Rogers explicou que durante esse período muitos tatuadores ganhavam a vida trabalhando com shows itinerantes. Isso foi durante a grande depressão e os tempos eram extremamente difíceis. Ao longo da década de 1930, para sobreviver e ajudar no sustento da esposa e dos dois filhos, Rogers passava os invernos trabalhando na Cotton Mills e os verões tatuando no circo. O padrasto de Helen era o dono do programa Happyland, então a família trabalhava junta.  Além de trabalhar em um estúdio móvel de tatuagem, Rogers também trabalhou em uma salas de bilhar, bem como em campos de treinamento do exército.

Em 1942, Rogers teve a chance de sair da estrada e abrir sua própria loja em Charleston, Carolina do Sul. Um amigo e colega de trabalho, FA Myers, que começou a fazer tatuagem, convidou Rogers para fazer uma parceria. Depois de colocar sua loja em funcionamento, Rogers conseguiu ganhar até US $ 200 por semana. Por fim, ele conseguiu virar as costas para sempre à exploração e aos salários dos escravos das fábricas.

Foi nessa época que Rogers viu muitos exemplos da tatuagem de Cap Coleman nos marinheiros que passavam pela loja. Rogers reconheceu imediatamente o trabalho de Coleman, pois era muito superior a qualquer outro tatuador que trabalhava na época. “Eu costumava copiar qualquer tatuagem que eu pudesse dos marinheiros.” Rogers usava celulóide lixado de um lado, para que a superfície áspera agarrasse a grafite de um lápis. Assim, ele poderia fazer uma cópia das tatuagens de Coleman. “Eu consegui uma cópia de uma cabeça de pantera desse jeito. Uma pantera escalando um braço, isso era uma coisa nova naquela época.”
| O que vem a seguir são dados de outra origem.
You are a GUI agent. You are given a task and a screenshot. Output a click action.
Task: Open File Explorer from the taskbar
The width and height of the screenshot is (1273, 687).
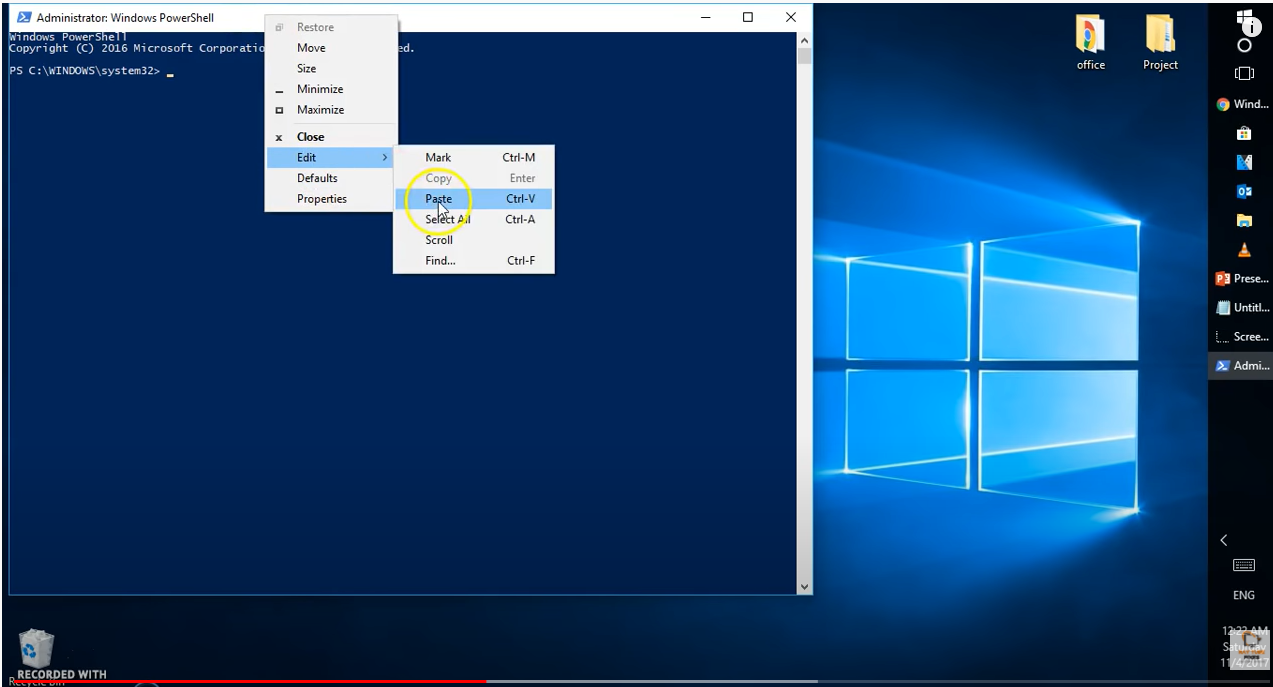1244,220
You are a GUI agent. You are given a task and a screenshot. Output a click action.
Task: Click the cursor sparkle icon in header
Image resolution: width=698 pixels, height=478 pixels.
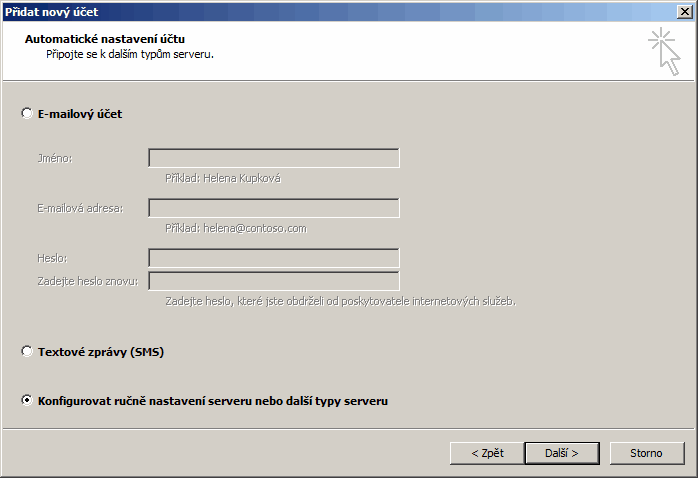(x=664, y=51)
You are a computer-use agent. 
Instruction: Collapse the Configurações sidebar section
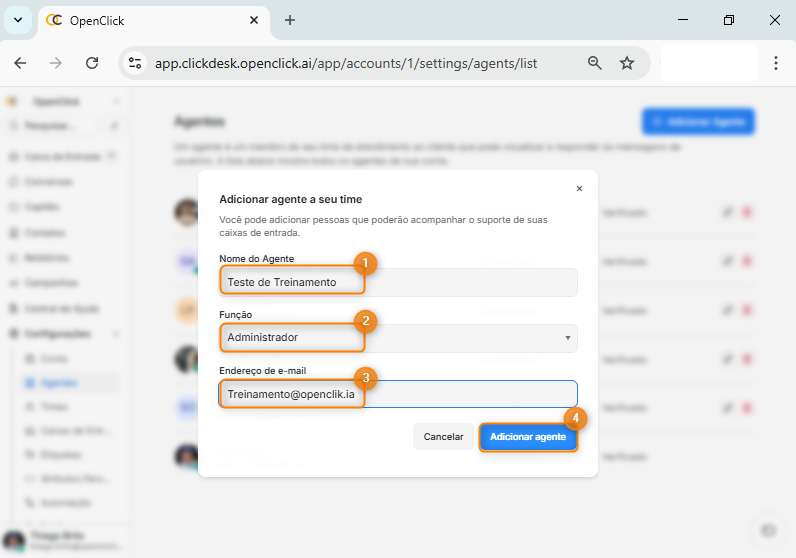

Cap Coleman tomou conhecimento da tatuagem de Rogers por um marinheiro. Rogers explica a história. “Coleman sempre dizia aos marinheiros: ‘Vocês não têm sequer uma boa tatuagem’. Era sua maneira de fazer com que fizessem uma de suas tatuagens. Então, pegou o braço de um cara e apontou: “Eu fiz essa e fiz aquela”. Mas o marinheiro disse a ele: ‘Esta não foi você que fez.’ Coleman ficou surpreso que alguém pudesse tatuar bem o suficiente para ele confundir com uma das suas.

Mais tarde, Rogers escreveu a Coleman e depois visitou sua loja em Norfolk, Virginia. Coleman então lhe ofereceu um emprego assim que a guerra acabou. “Foi a oferta de emprego do céu. “É preciso lembrar que Coleman era considerado um dos melhores tatuadores do mundo naquela época. Quem recusaria isso, dadas todas as coisas fantásticas que se pode aprender? ”

Em 1945, Rogers começou uma parceria de cinco anos com Coleman. O estúdio de Coleman ficava estrategicamente localizado na Main Street, próximo a um antigo striptease e casa burlesca comumente frequentada por marinheiros. Norfolk era uma cidade da marinha, então não havia falta de clientes. Rogers se lembra de Coleman com sentimentos contraditórios. Ele não tinha dúvidas de que Coleman era um dos maiores tatuadores do mundo, mas certamente não estava maravilhado com sua personalidade. “Ele era um cara muito egoísta”, lembra Rogers. Coleman odiava pessoas. Muito pelo contrário de mim, eu era amigo de todos. Ele era uma espécie de eremita e praticamente morava na loja. 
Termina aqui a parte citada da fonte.